An international coalition of law enforcement agencies has resurrected the dark website of the notorious LockBit ransomware gang, which they took down earlier this year, teasing new revelations about the group.
On Sunday, what was once LockBit’s official darknet site resurfaced online with new posts suggesting that authorities plan to release new information about the hackers in the next 24 hours, as of this writing.
The posts have titles like “Who is LockBitSupp?”, “What we’ve learned,” “More LB hackers exposed,” and “What did we do?”
In February, a law enforcement coalition that included the UK’s National Crime Agency, the US Federal Bureau of Investigation, as well as forces from Germany, Finland, France, Japan and others announced that they had infiltrated the official website of LockBit. The coalition took over the site and replaced information about it with its own press release and other information, in a clear attempt to troll and warn hackers that authorities are watching them.
The February operation also included the arrests of two alleged LockBit members in Ukraine and Poland, the takedown of 34 servers across Europe, the UK and the US, and the seizure of more than 200 cryptocurrency wallets belonging to the hackers.
The NCA and the FBI did not immediately respond to a request for comment.

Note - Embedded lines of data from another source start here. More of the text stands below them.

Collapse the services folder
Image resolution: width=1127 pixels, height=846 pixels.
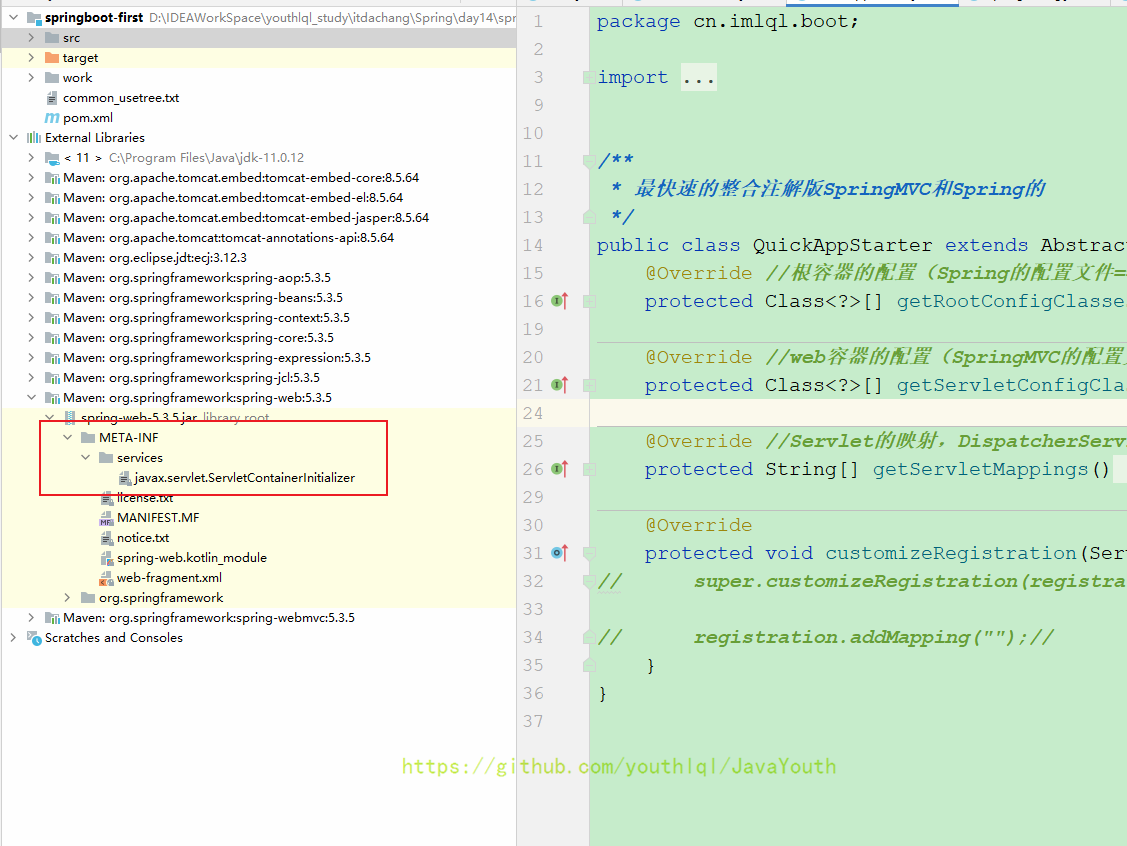pyautogui.click(x=85, y=458)
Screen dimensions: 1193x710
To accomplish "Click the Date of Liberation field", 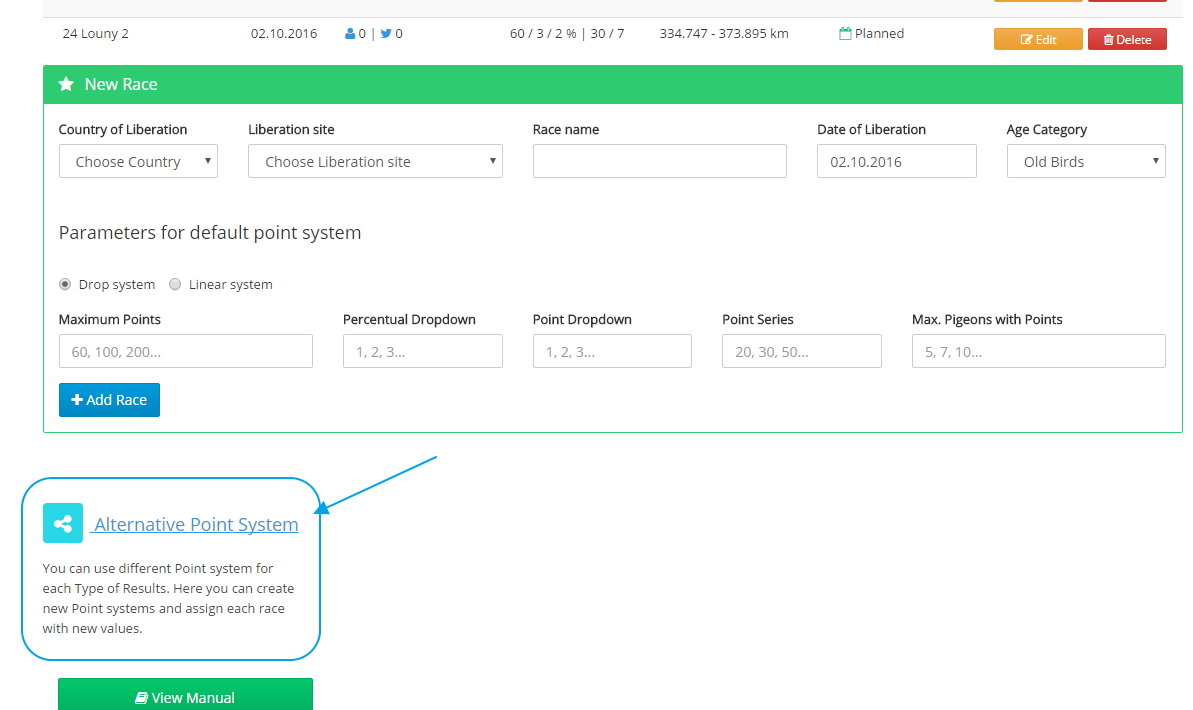I will click(896, 162).
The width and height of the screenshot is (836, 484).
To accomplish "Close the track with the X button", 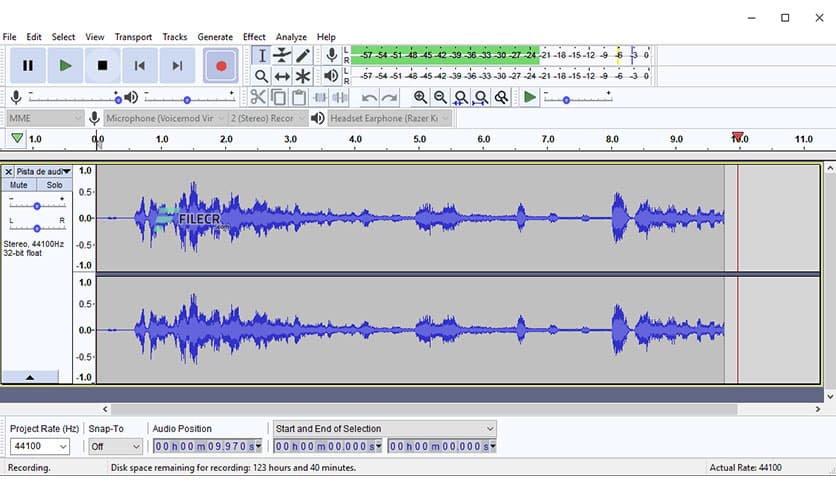I will click(x=9, y=172).
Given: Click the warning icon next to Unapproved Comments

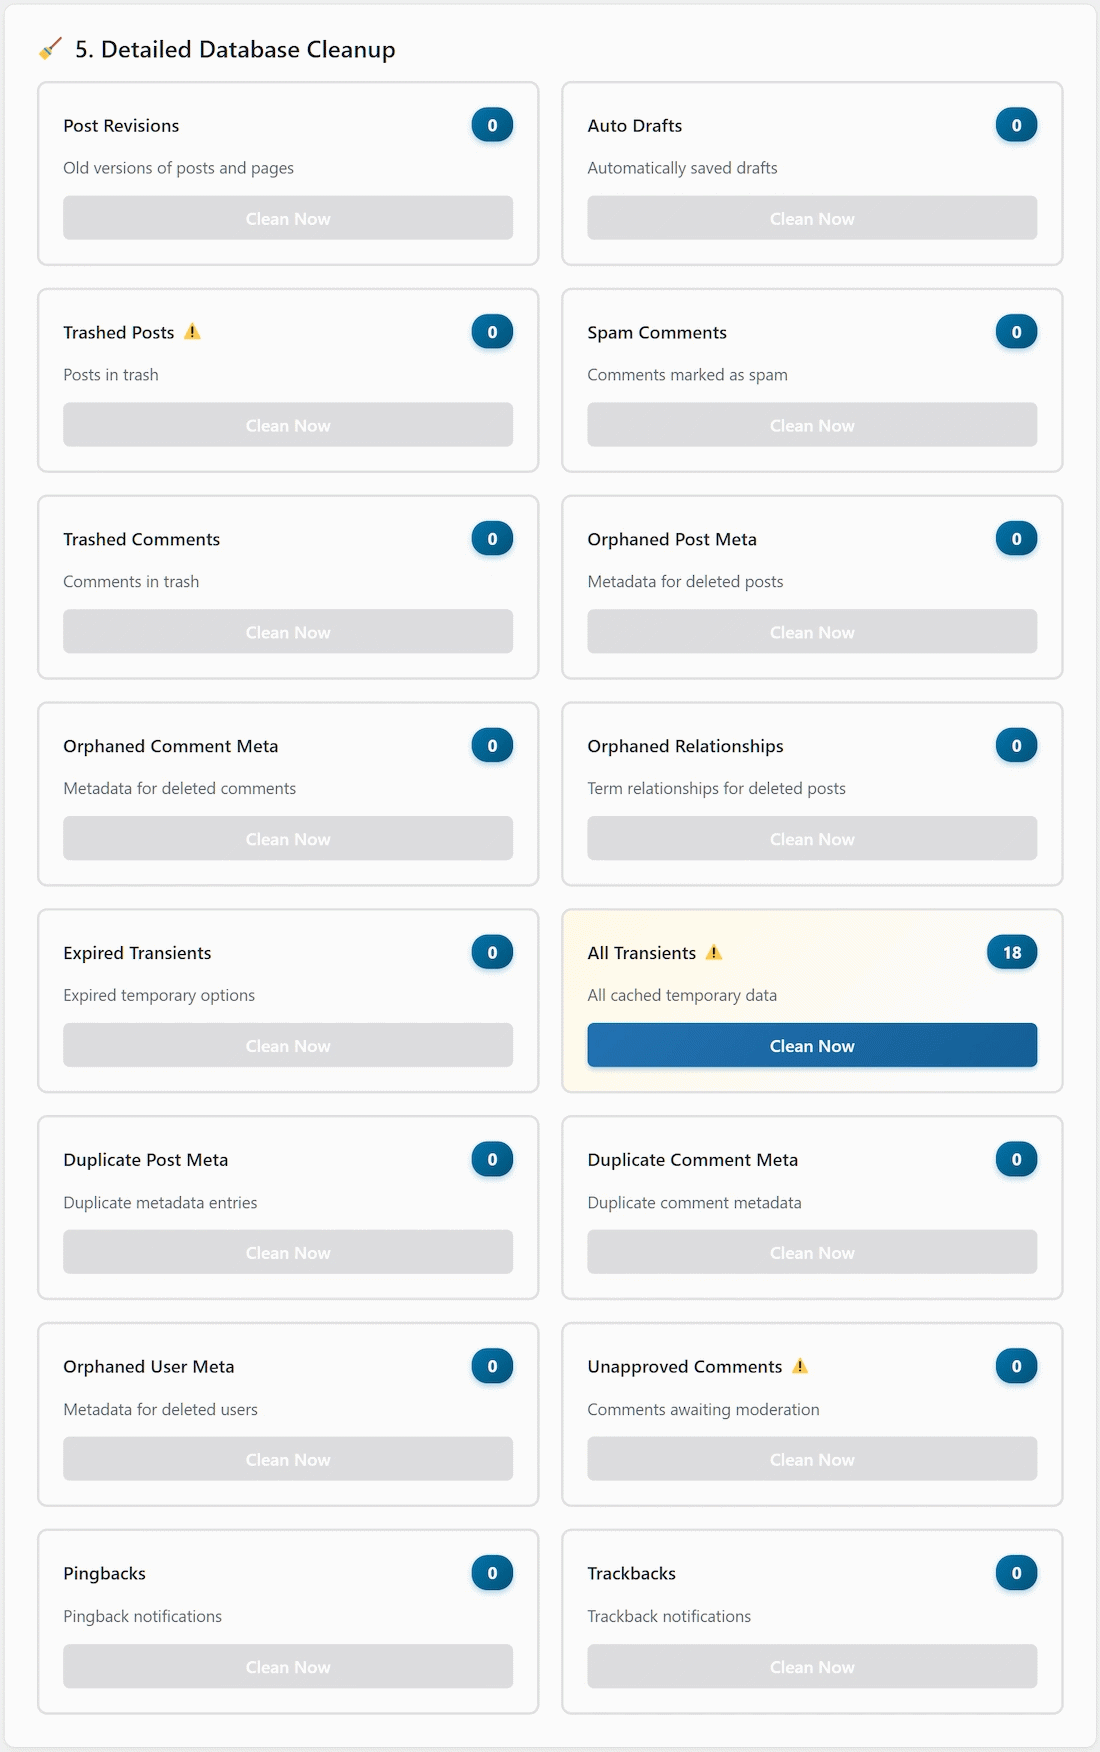Looking at the screenshot, I should point(800,1366).
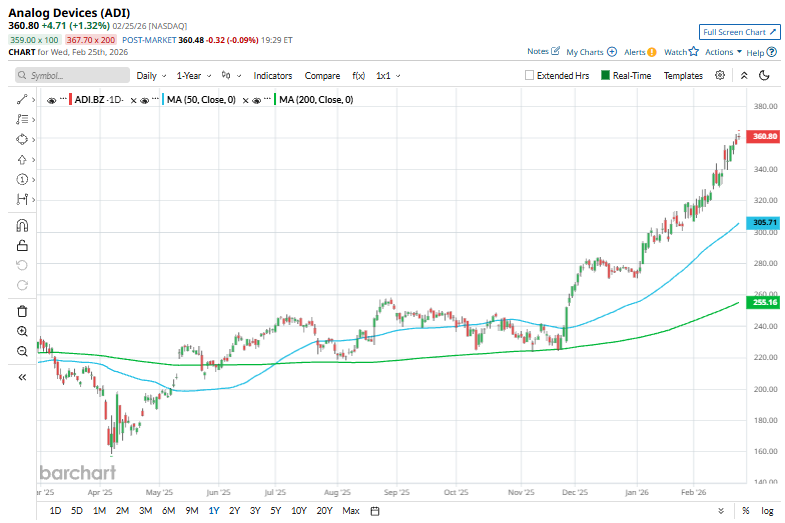
Task: Switch to dark mode moon icon
Action: [764, 75]
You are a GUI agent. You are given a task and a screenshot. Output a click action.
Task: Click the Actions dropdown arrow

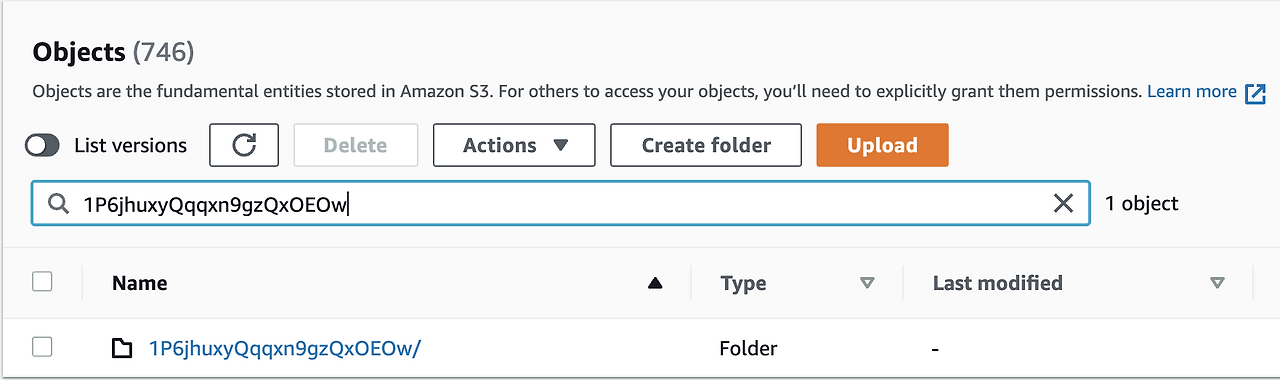click(560, 146)
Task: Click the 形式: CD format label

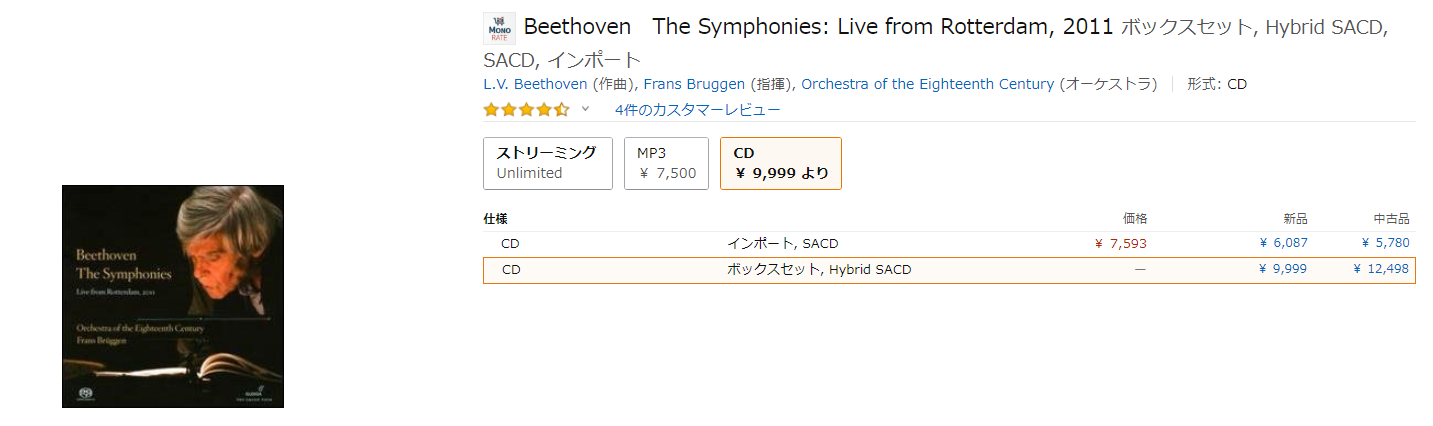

LockBit first appeared in 2019 and has since become one of the most prolific ransomware gangs in the world, netting millions of dollars in ransom payments. The team has proven to be very resilient. Even after the February takedown, the group resurfaced with a new dark web leak site that has been actively updated with new alleged victims.
All but one of the new posts on the seized site have a countdown that ends at 9am. eastern time on Tuesday, May 7, suggesting that’s when law enforcement will announce the new actions against LockBit. Another post says the site will be shut down in four days.
Since authorities announced what they called “Operation Cronos” against LockBit in February, the group’s leader, known as LockBitSupp he argued in an interview that law enforcement has exaggerated its access to the criminal organization as well as the effect of its eradication.
On Sunday, the hacking collective vx-underground wrote to X that they had spoken to LockBit management staff who had told them that the police were lying.
“I don’t understand why they are doing this little show. They are clearly upset that we are still working,” the staff said, according to vx-underground.
The identity of LockBitSupp is still unknown, although that could change soon. One of the new posts on the seized website LockBit promises to reveal the identity of the hacker on Tuesday. It should be noted, however, that the previous version of the seized site also seemed to promise to reveal the identity of the gang leader, but ultimately failed to do so.